Thank you. I appreciate the opportunity to address the committee today.
I'm a Muslim scholar of racism and Islamophobia studies. I am the co-founder and vice-president of the International Islamophobia Studies Research Association, IISRA, which is a global hub for the field of anti-Muslim racism.
I have jet lag this morning since I got back late last night from IISRA's third international conference on Islamophobia, which was held in Sarajevo in Bosnia and Herzegovina. We brought together 70 scholars from around the world to address Islamophobia as a global condition.
We held a special session with genocide scholars to consider the deadly parallels between the Bosnian genocide and the ongoing genocide in Gaza, after which we visited the genocide memorial in Srebrenica as a reminder of the deadly consequences of Islamophobia. That is something we know all too well here in Canada, as we are gathered here today on the anniversary of the London terror attack on June 6.
I've been studying Islamophobia and anti-Muslim racism in Canada for the past two decades. Strikingly, over the past several months, I have felt a profound sense of post-9/11 déjà vu, as the massive scale of Israel's deadly violence in Gaza continues to unfold and the legacy of Islamophobia and anti-Muslim racism as a global project continues.
I wrote a book called Under Siege: Islamophobia and the 9/11 Generation, about how Canadian Muslim communities, especially youth, navigated that fraught context when they were cast as radicals, jihadists and potential global security threats.

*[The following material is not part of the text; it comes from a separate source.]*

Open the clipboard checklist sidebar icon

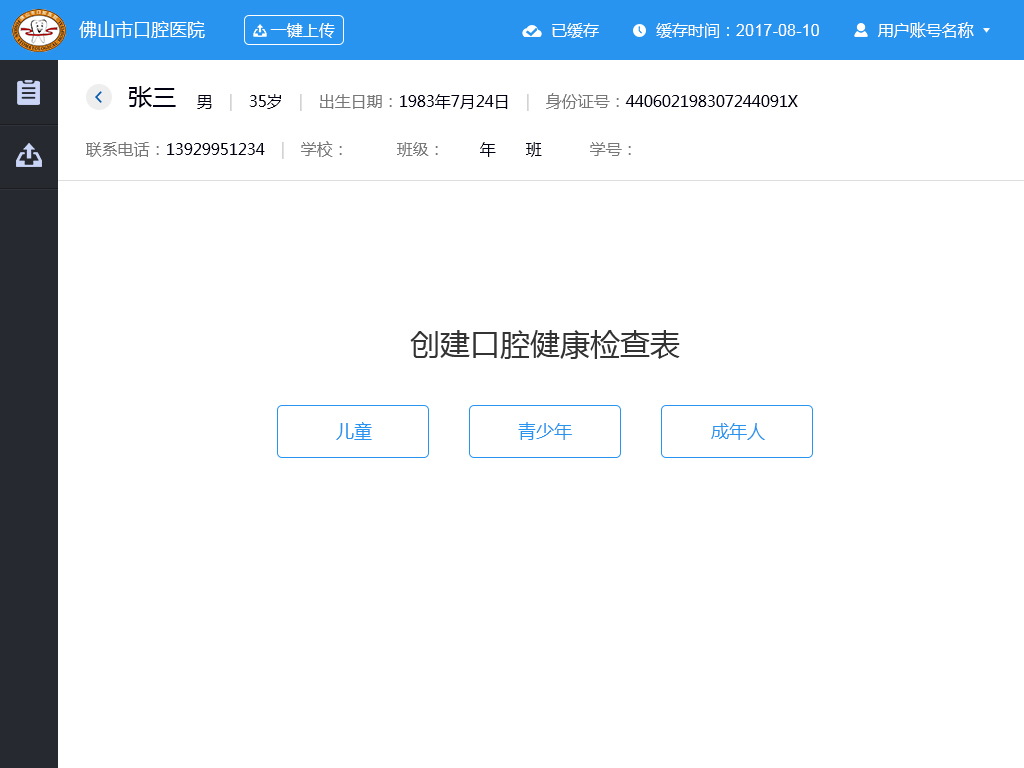coord(29,92)
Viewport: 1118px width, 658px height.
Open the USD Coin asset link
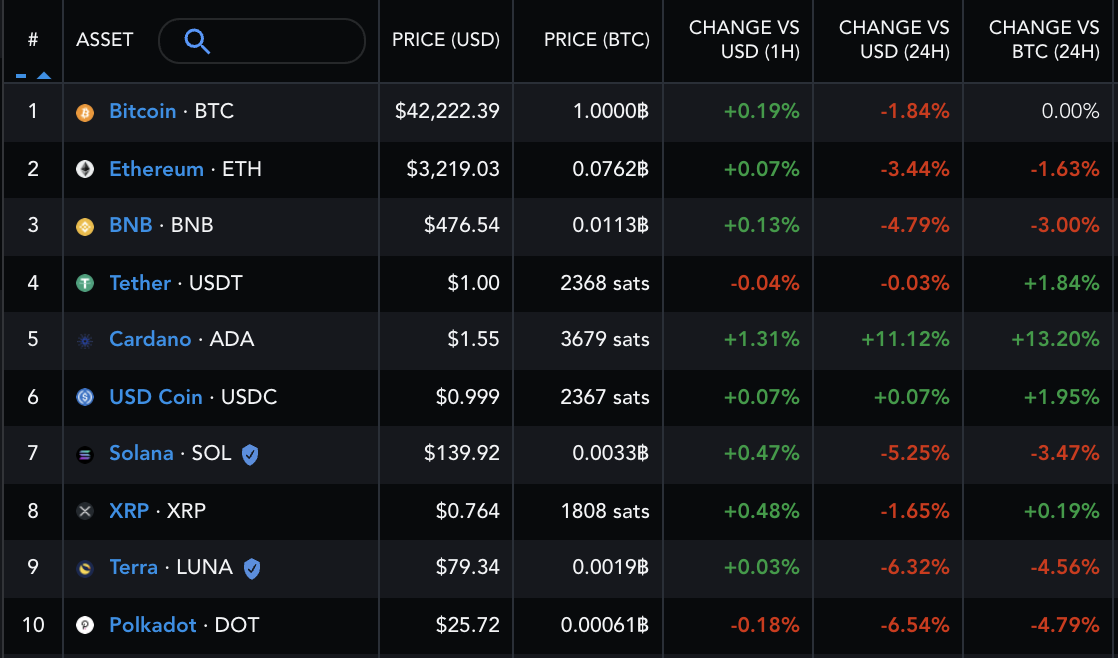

Muslim youth became the new folk devil around which moral panics were manufactured.
However, as I shift from studying anti-Muslim racism in the experiences of the 9/11 generation to examining what the current 10/7 generation of Canadian Muslim youth, especially Palestinians, have faced over the last several months, I can say that the present circumstances are far worse. Over the past two decades since 9/11, Islamophobia has laid the groundwork that makes it easier to collectively label and punish Muslim populations.
The global war on terror has been underpinned by racist ideologies, casting nearly two billion people around the world as violent, fanatical terrorists who threaten democracy, the stability of white nations and western civilization.
For example, Israeli Prime Minister Benjamin Netanyahu used racist colonial tropes to strategically dehumanize Palestinians by referring to Israel's deadly onslaught as “a war between the forces of light and forces of darkness, between humanity and animalism.”
History has shown how vilifying stereotypes pave the way for disproportionate violence. The continual association of Muslims with terrorist groups breeds hate, division and violence. The tragic murder of a six-year-old Palestinian American boy, Wadea Al-Fayoume, in his home in Illinois on October 14, 2023, and the shooting of three Palestinian-American students in November 2023, who were targeted because they were wearing their keffiyehs, are prime examples of how Islamophobia and anti-Palestinian racism are deadly, even far away from war zones.
Despite these tragic consequences, Palestinian and other Muslim youth in Canada continue to be labelled as “terrorist sympathizers”. They are confronted with police in riot gear using tear gas and tasers for attending peaceful Palestine solidarity demonstrations, arm in arm with Jewish students on their university campuses.
It's been heartening to see the Shabbat dinners alongside jummah prayers at these encampments, yet the Jewish faculty network and independent Jewish voices were shut out of the anti-Semitism hearings. Surely silencing diverse Jewish voices is anti-Semitic; it is definitely anti-democratic.
As I documented in my book that looked at campus culture in an age of empire, when the 9/11 generation challenged the war on terror, they faced surveillance by CSIS, the RCMP and counterterrorism units on and off campuses. Now that the 10/7 generation is protesting Israel's genocide in Gaza, they face armed police endangering their physical safety on campus, yet the political safety of pro-Israel students on campus is portrayed as more dire than the physical safety of Palestinians, Muslims and their allies, both in Canada and in Gaza.
I want to be clear that we will not allow these hearings to be a distraction from the grave and internationally recognized context of genocide in Gaza. The last several months have been especially traumatizing for racialized Palestinian and Muslim youth. Nevertheless, across Canada and around the world, students have bravely upheld the right to protest injustice and demand that their universities divest from Israeli military interests, despite the violent reprisals they face.
There is a lot of targeting of free speech under the Palestine exception to free speech and the neo-McCarthyist censorship tactics that undermine free expression and political dissent, weaponizing the IHRA's definition of Islamophobia.
I want to talk, though, about what is unique about Islamophobia. Not enough is said about this.
Islamophobia is organized, networked, monetized and orchestrated. There are many examples of this, which I talk about in my book-length report on “The Canadian Islamophobia Industry: Mapping Islamophobia's Ecosystem in the Great White North”.